Aos 98 anos, morre João dos Santos, que registrou a vida em diários por mais de 80 anos
Morre aos 98 anos homem que escreveu diários por mais de 80 anos

Aos 98 anos, morre João dos Santos, que registrou a vida em diários por mais de 80 anos

Faleceu no último sábado (14), aos 98 anos, João dos Santos, um aposentado que desde a adolescência cultivou o singular hábito de registrar seu cotidiano em diários. Ele completaria 99 anos no próximo dia 14 de março, mas uma queda doméstica interrompeu sua longa trajetória de vida e escrita.

Uma vida documentada em cadernos

Conforme reportagem da TV Integração, que destacou sua história no ano passado, João escreveu aproximadamente 80 cadernos ao longo da vida, totalizando milhares de páginas repletas de anotações sobre o dia a dia. Seu método era meticuloso: "Comecei a trabalhar com ônibus em 1960 e passei a anotar nos cadernos do mesmo jeito: horário de saída, de chegada e quilometragem. Tá tudo no caderno", explicou ele na época.

Esses registros, que começaram na juventude, serviam não apenas como lembrança, mas como uma forma de afeto e organização pessoal. A última entrada em seu diário foi feita na sexta-feira (13), onde escreveu que estava "tudo tranquilo", segundo relatos familiares.

Queda fatal e internação

Poucas horas após essa anotação, João sofreu uma queda dentro de sua própria residência. O acidente resultou em uma fratura no fêmur, exigindo sua internação imediata. Ele foi levado para a Maternidade Santa Terezinha, em Juiz de Fora, mas, infelizmente, não resistiu aos ferimentos e veio a óbito.

Sepultamento e legado

João dos Santos foi sepultado às 16 horas do sábado, no Cemitério Municipal de Matias Barbosa, cidade onde nasceu. Sua partida deixa um vazio, mas também um legado histórico incomum: décadas de vida brasileira documentada através dos olhos de um cidadão comum.

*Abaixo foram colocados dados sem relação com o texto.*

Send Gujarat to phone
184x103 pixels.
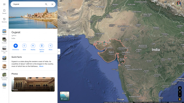pyautogui.click(x=42, y=46)
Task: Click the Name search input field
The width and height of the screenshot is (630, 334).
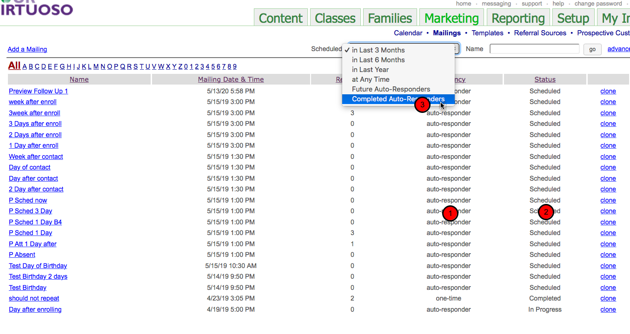Action: point(534,49)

Seus diários, que acompanharam transformações sociais, mudanças na cidade e a rotina de um trabalhador do transporte, representam um valioso registro pessoal e coletivo. A história de João, que ganhou destaque na comunidade, permanece como um testemunho do poder da memória escrita e da simplicidade do cotidiano transformado em narrativa.